Docker/Singularity at the Martinos Center
Due to security concerns with Docker, we do not support running Docker in full access mode on our Linux workstations or the compute cluster. In limited cases, we do support Docker in isolation (namespace remap) mode. This mode lets you build Docker containers but the isolation restriction prevents proper binding of local storage into the container when running them. This means the programs in the container cannot operate on your data outside the container.

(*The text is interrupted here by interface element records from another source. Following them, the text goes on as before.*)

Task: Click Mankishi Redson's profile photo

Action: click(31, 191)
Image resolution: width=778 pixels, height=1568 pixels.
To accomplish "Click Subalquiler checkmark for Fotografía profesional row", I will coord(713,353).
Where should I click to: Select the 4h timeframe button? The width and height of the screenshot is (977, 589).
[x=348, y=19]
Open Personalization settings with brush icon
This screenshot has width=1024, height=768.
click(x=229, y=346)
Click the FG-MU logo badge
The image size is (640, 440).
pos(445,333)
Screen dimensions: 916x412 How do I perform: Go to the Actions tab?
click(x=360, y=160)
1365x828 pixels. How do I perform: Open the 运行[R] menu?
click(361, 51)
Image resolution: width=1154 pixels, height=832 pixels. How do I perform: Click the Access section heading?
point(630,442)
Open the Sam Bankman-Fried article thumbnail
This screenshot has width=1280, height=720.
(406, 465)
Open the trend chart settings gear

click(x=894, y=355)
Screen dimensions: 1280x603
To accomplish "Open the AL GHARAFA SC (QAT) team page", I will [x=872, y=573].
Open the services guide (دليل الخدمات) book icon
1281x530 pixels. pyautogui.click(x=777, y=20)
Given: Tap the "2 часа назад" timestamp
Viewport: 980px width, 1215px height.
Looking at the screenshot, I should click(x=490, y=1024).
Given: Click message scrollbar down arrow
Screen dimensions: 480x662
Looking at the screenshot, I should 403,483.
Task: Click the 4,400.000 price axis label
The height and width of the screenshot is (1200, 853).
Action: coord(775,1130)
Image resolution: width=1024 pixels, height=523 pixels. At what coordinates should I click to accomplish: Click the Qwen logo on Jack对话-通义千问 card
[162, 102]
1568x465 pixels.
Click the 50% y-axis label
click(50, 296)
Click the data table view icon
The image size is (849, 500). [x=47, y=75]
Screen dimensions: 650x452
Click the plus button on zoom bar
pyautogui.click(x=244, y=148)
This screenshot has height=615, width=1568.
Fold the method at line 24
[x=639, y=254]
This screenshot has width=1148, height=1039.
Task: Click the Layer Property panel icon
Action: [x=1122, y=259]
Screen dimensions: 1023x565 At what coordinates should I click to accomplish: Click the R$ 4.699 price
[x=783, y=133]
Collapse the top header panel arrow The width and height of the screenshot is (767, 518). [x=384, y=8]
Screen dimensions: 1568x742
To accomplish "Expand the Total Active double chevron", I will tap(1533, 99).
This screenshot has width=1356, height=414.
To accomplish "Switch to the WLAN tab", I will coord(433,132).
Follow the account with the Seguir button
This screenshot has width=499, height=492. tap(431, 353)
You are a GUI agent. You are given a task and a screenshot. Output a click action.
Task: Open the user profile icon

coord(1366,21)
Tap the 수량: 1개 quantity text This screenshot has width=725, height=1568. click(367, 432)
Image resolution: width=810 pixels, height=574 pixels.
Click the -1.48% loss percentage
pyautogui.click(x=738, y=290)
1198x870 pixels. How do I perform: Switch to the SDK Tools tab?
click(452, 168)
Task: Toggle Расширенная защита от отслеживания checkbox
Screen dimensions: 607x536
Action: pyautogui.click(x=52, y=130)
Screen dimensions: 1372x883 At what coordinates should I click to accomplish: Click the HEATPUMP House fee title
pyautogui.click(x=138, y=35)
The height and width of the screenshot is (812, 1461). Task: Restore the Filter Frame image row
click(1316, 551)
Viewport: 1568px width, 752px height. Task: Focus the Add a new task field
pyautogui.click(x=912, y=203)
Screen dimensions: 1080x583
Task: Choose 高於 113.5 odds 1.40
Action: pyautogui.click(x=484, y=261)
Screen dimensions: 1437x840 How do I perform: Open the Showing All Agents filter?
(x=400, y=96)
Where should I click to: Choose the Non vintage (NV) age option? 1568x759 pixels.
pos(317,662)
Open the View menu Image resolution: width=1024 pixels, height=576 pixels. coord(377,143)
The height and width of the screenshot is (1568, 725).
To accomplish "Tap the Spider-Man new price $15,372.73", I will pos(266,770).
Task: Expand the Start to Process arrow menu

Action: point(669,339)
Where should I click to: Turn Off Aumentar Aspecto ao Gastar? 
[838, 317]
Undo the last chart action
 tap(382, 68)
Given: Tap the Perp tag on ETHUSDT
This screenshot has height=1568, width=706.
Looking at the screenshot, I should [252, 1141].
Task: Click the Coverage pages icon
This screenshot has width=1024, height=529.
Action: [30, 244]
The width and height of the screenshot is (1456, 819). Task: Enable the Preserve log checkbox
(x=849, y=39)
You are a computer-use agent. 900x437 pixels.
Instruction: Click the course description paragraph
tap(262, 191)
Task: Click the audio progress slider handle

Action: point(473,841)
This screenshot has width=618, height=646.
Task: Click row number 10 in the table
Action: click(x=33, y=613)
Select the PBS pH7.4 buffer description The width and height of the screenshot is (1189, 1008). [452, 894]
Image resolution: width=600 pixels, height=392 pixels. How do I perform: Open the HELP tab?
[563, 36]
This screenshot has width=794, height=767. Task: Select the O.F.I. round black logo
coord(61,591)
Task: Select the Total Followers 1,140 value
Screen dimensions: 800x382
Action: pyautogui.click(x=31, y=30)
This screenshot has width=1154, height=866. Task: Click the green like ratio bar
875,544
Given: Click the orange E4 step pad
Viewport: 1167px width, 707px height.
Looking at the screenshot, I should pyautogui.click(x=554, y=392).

In the HPC community a popular alternative is Singularity, now called Apptainer. This lets you run most Docker containers used for data analysis type workflows. It also lets you access the data n storage outside the container with the bind mechanism giving you the same access you have normally. However the big issue with Apptainer is in general it requires root access to build new Apptainer images from scratch. But there are a couple of workarounds to that.
UPDATE: in 2022 the name changed from Singularity to Apptainer. There is a symlink to apptainer, so the old singularity command will still work for now. Also, apptainer will properly notice any environment variables with names starting with SINGULARITY_ instead of APPTAINER_. However the name for the tmp/cache directory has changed from ~/.singularity to ~/.apptainer so if you symlinked this before you need to do it again.
Setup your environment for Docker/Apptainer
Docker is not installed on the center’s Linux Workstations by default. If you want it installed, you need to request it from the Martinos Help desk. Check for existance of the /var/run/docker.sock file. Singularity, being a simple user-space program is installed everywhere. Podman (a docker-like clone) will still need permissions setup for each user properly before it can be used.
A very important issue is that Docker (Podman) and Apptainer can end up writing many GBs to areas of your home directory that will overflow your quota. Also, your home directory is on a networked mounted filesystem and several aspects of container management do not work on network mounted filesystems. In particular builds will not work. To prevent these issues you must symlink link the directories they use to point to other storage volumes you own or in your group that are on local filesystems of the machine you are using.
The two places that need symlinking are ~/.apptainer and for Docker/Podman ~/.local/share/containers. Here is an example:
cd /local_mount/space/myworkstation/1/users/raines #<- change this to your workstation storage mkdir apptainer mkdir apptainer/tmp mkdir apptainer/cache mkdir docker rm -rf ~/.apptainer ln -s $PWD/apptainer ~/.apptainer rm -rf ~/.local/share/containers ln -s $PWD/docker ~/.local/share/containers
(do this or singularity/docker will fill up homedir or workstation OS disk at /tmp)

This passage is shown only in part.